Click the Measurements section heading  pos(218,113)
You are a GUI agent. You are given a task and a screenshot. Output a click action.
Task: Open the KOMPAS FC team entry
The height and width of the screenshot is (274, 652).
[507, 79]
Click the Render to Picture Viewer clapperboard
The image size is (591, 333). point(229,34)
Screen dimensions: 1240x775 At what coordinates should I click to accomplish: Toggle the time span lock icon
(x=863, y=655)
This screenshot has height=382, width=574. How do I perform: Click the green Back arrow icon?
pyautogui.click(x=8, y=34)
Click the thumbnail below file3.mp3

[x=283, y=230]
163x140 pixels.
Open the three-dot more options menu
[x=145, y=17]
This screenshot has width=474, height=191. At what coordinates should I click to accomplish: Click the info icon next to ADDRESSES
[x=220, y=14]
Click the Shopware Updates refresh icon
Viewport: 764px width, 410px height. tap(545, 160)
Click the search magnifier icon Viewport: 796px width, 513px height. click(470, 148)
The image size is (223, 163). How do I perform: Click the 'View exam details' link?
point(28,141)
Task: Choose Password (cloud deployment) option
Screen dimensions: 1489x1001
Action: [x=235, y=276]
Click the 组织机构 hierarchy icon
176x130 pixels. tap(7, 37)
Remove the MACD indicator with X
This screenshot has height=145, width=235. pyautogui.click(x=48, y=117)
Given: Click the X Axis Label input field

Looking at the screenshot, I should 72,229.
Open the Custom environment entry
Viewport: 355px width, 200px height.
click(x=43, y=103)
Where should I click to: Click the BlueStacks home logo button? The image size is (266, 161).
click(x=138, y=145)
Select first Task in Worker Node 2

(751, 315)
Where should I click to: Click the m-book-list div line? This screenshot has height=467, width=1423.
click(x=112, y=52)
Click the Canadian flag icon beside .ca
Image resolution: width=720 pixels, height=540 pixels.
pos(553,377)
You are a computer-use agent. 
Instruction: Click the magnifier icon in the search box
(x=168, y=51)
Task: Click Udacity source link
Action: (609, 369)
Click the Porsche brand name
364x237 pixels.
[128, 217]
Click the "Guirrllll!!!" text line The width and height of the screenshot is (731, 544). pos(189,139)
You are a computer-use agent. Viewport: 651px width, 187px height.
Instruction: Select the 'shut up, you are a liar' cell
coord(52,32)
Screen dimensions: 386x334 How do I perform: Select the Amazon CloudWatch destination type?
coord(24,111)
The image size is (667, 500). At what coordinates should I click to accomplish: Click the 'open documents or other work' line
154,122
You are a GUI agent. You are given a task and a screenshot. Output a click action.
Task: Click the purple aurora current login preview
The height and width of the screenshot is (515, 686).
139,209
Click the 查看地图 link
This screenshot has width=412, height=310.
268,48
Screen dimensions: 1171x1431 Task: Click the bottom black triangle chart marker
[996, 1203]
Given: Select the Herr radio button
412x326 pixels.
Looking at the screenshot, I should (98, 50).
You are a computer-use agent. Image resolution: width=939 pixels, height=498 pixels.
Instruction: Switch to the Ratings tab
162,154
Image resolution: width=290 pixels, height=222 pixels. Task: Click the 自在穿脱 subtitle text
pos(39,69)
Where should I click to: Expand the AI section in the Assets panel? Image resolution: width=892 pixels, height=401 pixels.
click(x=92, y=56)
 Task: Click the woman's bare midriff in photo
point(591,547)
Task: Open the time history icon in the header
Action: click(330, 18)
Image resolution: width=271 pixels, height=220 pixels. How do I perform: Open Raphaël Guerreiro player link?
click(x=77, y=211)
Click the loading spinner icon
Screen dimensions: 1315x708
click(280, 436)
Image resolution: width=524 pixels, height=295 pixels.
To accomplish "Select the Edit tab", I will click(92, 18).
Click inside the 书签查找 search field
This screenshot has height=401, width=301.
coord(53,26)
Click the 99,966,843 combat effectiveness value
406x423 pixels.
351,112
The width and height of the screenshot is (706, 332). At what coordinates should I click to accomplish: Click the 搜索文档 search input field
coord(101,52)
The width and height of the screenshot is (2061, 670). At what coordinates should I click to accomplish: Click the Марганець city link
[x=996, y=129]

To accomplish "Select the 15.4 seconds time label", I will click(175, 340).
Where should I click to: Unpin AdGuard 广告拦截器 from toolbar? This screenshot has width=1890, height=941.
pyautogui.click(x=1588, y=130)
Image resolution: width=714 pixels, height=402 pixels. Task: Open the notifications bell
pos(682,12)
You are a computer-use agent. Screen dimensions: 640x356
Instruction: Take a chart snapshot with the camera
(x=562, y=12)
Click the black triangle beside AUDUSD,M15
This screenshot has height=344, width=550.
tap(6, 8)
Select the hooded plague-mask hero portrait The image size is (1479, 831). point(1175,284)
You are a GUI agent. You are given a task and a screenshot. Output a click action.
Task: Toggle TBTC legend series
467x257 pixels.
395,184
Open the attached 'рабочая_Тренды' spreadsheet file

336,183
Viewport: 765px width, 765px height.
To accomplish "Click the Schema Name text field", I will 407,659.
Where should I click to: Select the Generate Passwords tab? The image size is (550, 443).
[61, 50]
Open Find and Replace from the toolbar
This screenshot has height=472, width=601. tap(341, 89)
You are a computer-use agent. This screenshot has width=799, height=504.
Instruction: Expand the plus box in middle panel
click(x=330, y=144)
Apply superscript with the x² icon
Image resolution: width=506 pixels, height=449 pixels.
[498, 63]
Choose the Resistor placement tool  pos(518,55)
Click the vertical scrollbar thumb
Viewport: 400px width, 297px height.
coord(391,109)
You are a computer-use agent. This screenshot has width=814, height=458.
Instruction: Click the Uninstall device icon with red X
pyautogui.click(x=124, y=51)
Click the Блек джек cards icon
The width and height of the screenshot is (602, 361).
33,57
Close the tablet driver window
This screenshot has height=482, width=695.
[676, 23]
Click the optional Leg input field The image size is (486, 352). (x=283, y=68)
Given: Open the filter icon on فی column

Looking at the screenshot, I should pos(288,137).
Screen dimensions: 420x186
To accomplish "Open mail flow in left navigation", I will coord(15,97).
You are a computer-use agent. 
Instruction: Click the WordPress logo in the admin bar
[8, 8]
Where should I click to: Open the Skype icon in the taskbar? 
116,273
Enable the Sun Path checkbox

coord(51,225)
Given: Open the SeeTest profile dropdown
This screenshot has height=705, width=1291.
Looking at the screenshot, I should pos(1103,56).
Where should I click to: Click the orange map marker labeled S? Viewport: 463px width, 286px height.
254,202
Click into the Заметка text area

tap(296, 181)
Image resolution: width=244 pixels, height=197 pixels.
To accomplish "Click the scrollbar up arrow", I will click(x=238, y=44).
※ ※ ※
EXERCISE REQUIREMENTS:
Copy each entry above exactly, leaving nothing out.

RESULT OF THE TASK:
Click the Measurements section heading  pos(218,113)
You are a GUI agent. You are given a task and a screenshot. Output a click action.
Task: Open the KOMPAS FC team entry
The height and width of the screenshot is (274, 652).
[507, 79]
Click the Render to Picture Viewer clapperboard
The image size is (591, 333). point(229,34)
Screen dimensions: 1240x775 At what coordinates should I click to accomplish: Toggle the time span lock icon
(x=863, y=655)
This screenshot has height=382, width=574. How do I perform: Click the green Back arrow icon?
pyautogui.click(x=8, y=34)
Click the thumbnail below file3.mp3

[x=283, y=230]
163x140 pixels.
Open the three-dot more options menu
[x=145, y=17]
This screenshot has width=474, height=191. At what coordinates should I click to accomplish: Click the info icon next to ADDRESSES
[x=220, y=14]
Click the Shopware Updates refresh icon
Viewport: 764px width, 410px height. tap(545, 160)
Click the search magnifier icon Viewport: 796px width, 513px height. click(470, 148)
The image size is (223, 163). How do I perform: Click the 'View exam details' link?
point(28,141)
Task: Choose Password (cloud deployment) option
Screen dimensions: 1489x1001
Action: [x=235, y=276]
Click the 组织机构 hierarchy icon
176x130 pixels. tap(7, 37)
Remove the MACD indicator with X
This screenshot has height=145, width=235. pyautogui.click(x=48, y=117)
Given: Click the X Axis Label input field

Looking at the screenshot, I should 72,229.
Open the Custom environment entry
Viewport: 355px width, 200px height.
click(x=43, y=103)
Where should I click to: Click the BlueStacks home logo button? The image size is (266, 161).
click(x=138, y=145)
Select first Task in Worker Node 2

(751, 315)
Where should I click to: Click the m-book-list div line? This screenshot has height=467, width=1423.
click(x=112, y=52)
Click the Canadian flag icon beside .ca
Image resolution: width=720 pixels, height=540 pixels.
pos(553,377)
You are a computer-use agent. 
Instruction: Click the magnifier icon in the search box
(x=168, y=51)
Task: Click Udacity source link
Action: (609, 369)
Click the Porsche brand name
364x237 pixels.
[128, 217]
Click the "Guirrllll!!!" text line The width and height of the screenshot is (731, 544). pos(189,139)
You are a computer-use agent. Viewport: 651px width, 187px height.
Instruction: Select the 'shut up, you are a liar' cell
coord(52,32)
Screen dimensions: 386x334 How do I perform: Select the Amazon CloudWatch destination type?
coord(24,111)
The image size is (667, 500). At what coordinates should I click to accomplish: Click the 'open documents or other work' line
154,122
You are a GUI agent. You are given a task and a screenshot. Output a click action.
Task: Click the purple aurora current login preview
The height and width of the screenshot is (515, 686).
139,209
Click the 查看地图 link
This screenshot has width=412, height=310.
268,48
Screen dimensions: 1171x1431 Task: Click the bottom black triangle chart marker
[996, 1203]
Given: Select the Herr radio button
412x326 pixels.
Looking at the screenshot, I should (98, 50).
You are a computer-use agent. Image resolution: width=939 pixels, height=498 pixels.
Instruction: Switch to the Ratings tab
162,154
Image resolution: width=290 pixels, height=222 pixels. Task: Click the 自在穿脱 subtitle text
pos(39,69)
Where should I click to: Expand the AI section in the Assets panel? Image resolution: width=892 pixels, height=401 pixels.
click(x=92, y=56)
 Task: Click the woman's bare midriff in photo
point(591,547)
Task: Open the time history icon in the header
Action: click(330, 18)
Image resolution: width=271 pixels, height=220 pixels. How do I perform: Open Raphaël Guerreiro player link?
click(x=77, y=211)
Click the loading spinner icon
Screen dimensions: 1315x708
click(280, 436)
Image resolution: width=524 pixels, height=295 pixels.
To accomplish "Select the Edit tab", I will click(92, 18).
Click inside the 书签查找 search field
This screenshot has height=401, width=301.
coord(53,26)
Click the 99,966,843 combat effectiveness value
406x423 pixels.
351,112
The width and height of the screenshot is (706, 332). At what coordinates should I click to accomplish: Click the 搜索文档 search input field
coord(101,52)
The width and height of the screenshot is (2061, 670). At what coordinates should I click to accomplish: Click the Марганець city link
[x=996, y=129]

To accomplish "Select the 15.4 seconds time label", I will click(175, 340).
Where should I click to: Unpin AdGuard 广告拦截器 from toolbar? This screenshot has width=1890, height=941.
pyautogui.click(x=1588, y=130)
Image resolution: width=714 pixels, height=402 pixels. Task: Open the notifications bell
pos(682,12)
You are a computer-use agent. Screen dimensions: 640x356
Instruction: Take a chart snapshot with the camera
(x=562, y=12)
Click the black triangle beside AUDUSD,M15
This screenshot has height=344, width=550.
tap(6, 8)
Select the hooded plague-mask hero portrait The image size is (1479, 831). point(1175,284)
You are a GUI agent. You are given a task and a screenshot. Output a click action.
Task: Toggle TBTC legend series
467x257 pixels.
395,184
Open the attached 'рабочая_Тренды' spreadsheet file

336,183
Viewport: 765px width, 765px height.
To accomplish "Click the Schema Name text field", I will 407,659.
Where should I click to: Select the Generate Passwords tab? The image size is (550, 443).
[61, 50]
Open Find and Replace from the toolbar
This screenshot has height=472, width=601. tap(341, 89)
You are a computer-use agent. This screenshot has width=799, height=504.
Instruction: Expand the plus box in middle panel
click(x=330, y=144)
Apply superscript with the x² icon
Image resolution: width=506 pixels, height=449 pixels.
[498, 63]
Choose the Resistor placement tool  pos(518,55)
Click the vertical scrollbar thumb
Viewport: 400px width, 297px height.
coord(391,109)
You are a computer-use agent. This screenshot has width=814, height=458.
Instruction: Click the Uninstall device icon with red X
pyautogui.click(x=124, y=51)
Click the Блек джек cards icon
The width and height of the screenshot is (602, 361).
33,57
Close the tablet driver window
This screenshot has height=482, width=695.
[676, 23]
Click the optional Leg input field The image size is (486, 352). (x=283, y=68)
Given: Open the filter icon on فی column

Looking at the screenshot, I should pos(288,137).
Screen dimensions: 420x186
To accomplish "Open mail flow in left navigation", I will coord(15,97).
You are a computer-use agent. 
Instruction: Click the WordPress logo in the admin bar
[8, 8]
Where should I click to: Open the Skype icon in the taskbar? 
116,273
Enable the Sun Path checkbox

coord(51,225)
Given: Open the SeeTest profile dropdown
This screenshot has height=705, width=1291.
Looking at the screenshot, I should pos(1103,56).
Where should I click to: Click the orange map marker labeled S? Viewport: 463px width, 286px height.
254,202
Click into the Заметка text area

tap(296, 181)
Image resolution: width=244 pixels, height=197 pixels.
To accomplish "Click the scrollbar up arrow", I will click(x=238, y=44).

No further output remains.